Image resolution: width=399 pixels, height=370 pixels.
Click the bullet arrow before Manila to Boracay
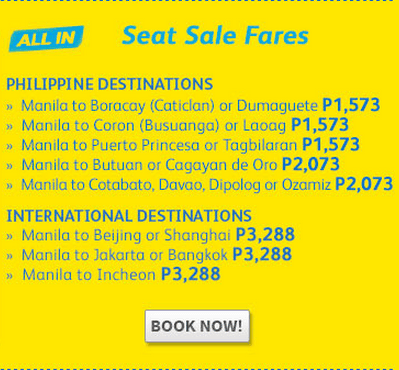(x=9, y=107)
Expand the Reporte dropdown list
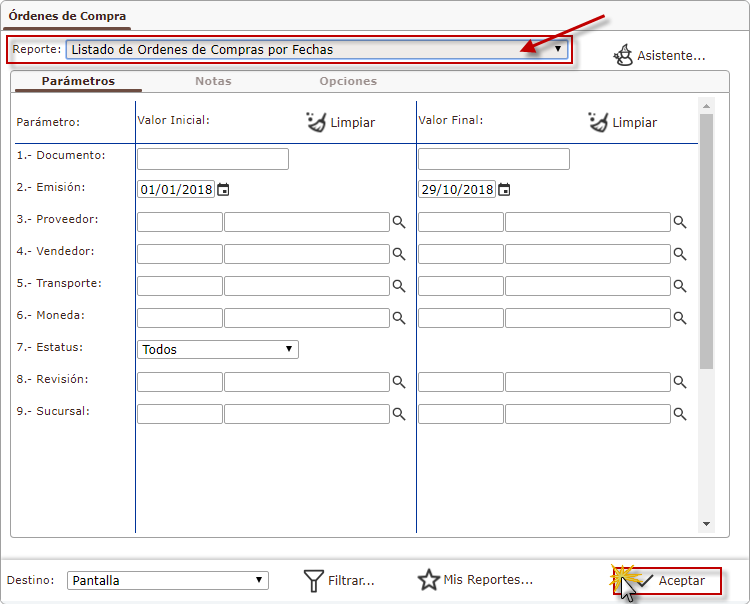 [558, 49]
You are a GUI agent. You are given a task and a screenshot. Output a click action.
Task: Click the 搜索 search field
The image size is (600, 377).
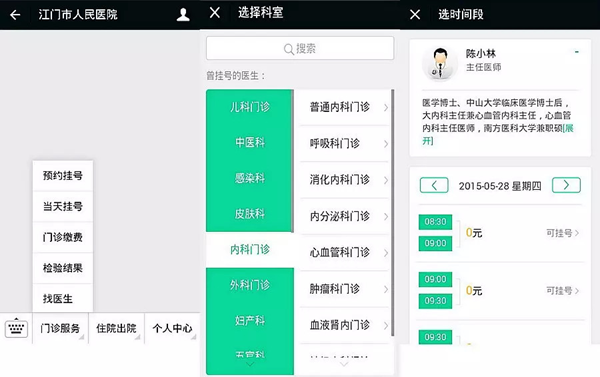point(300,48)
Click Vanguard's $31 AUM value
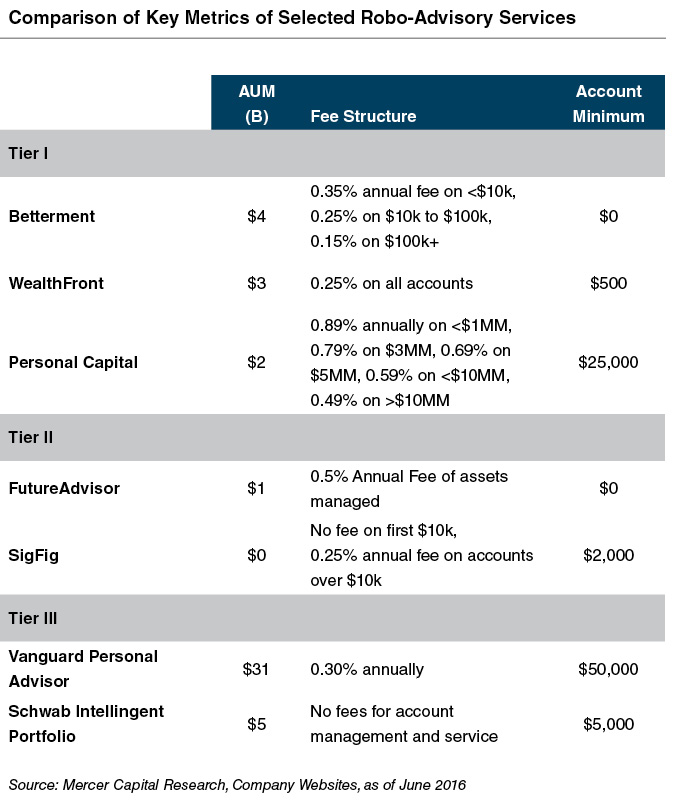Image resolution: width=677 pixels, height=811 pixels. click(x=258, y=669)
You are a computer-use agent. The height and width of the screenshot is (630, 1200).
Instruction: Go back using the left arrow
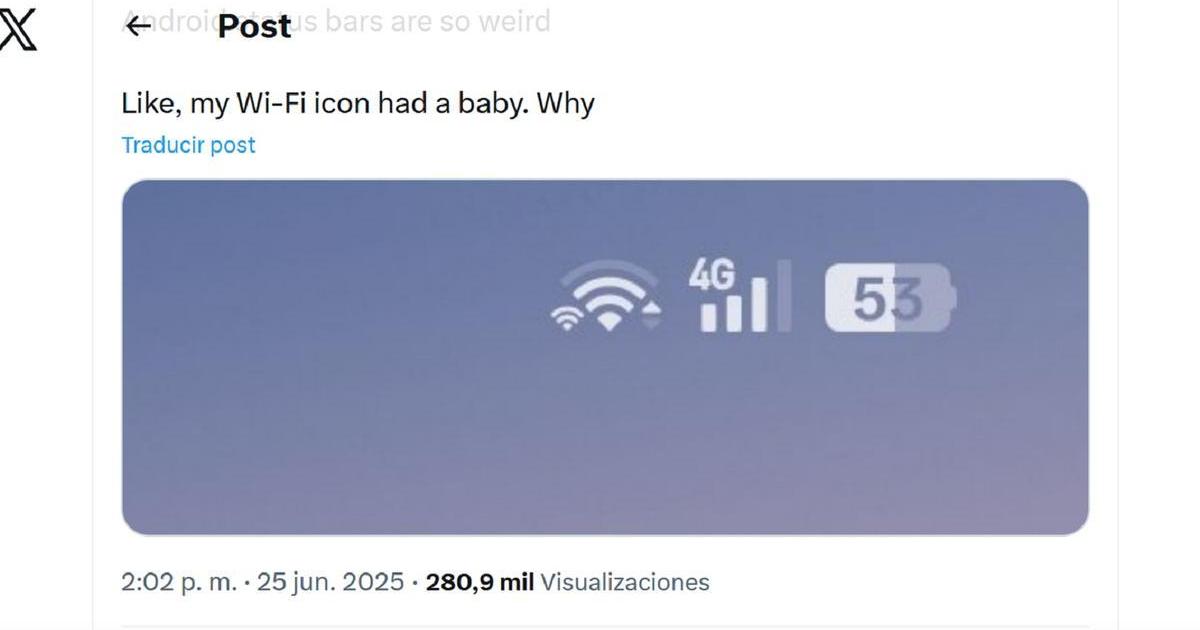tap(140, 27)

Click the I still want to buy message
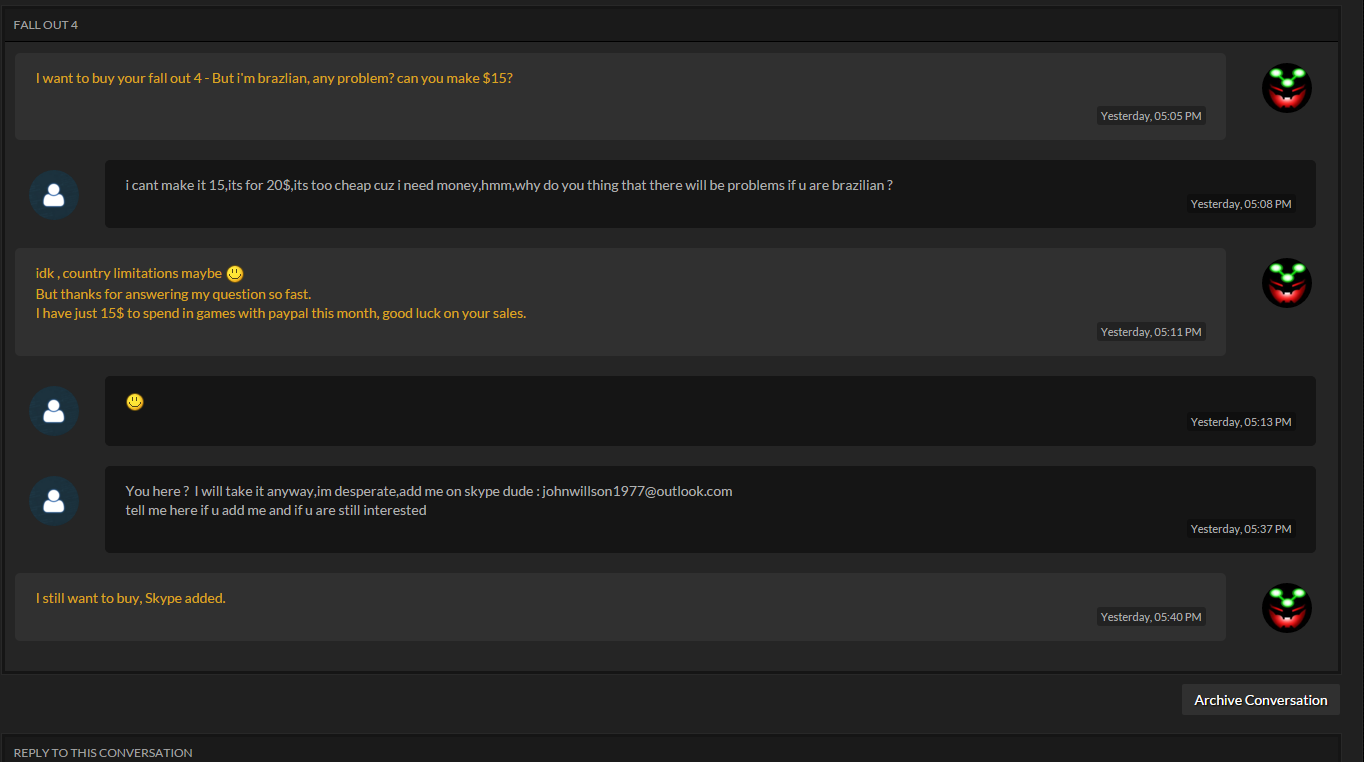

--------------------

*EXERCISE:*
Leaving out every picture, transcribe exactly the lines from the line that contains "The image size is (600, 377)." through the final line of the entries above.

*COMPLETED TASK:*
The image size is (600, 377).
point(300,48)
Click Vanguard's $31 AUM value
Image resolution: width=677 pixels, height=811 pixels. click(x=258, y=669)
You are a computer-use agent. The height and width of the screenshot is (630, 1200).
Instruction: Go back using the left arrow
tap(140, 27)

Click the I still want to buy message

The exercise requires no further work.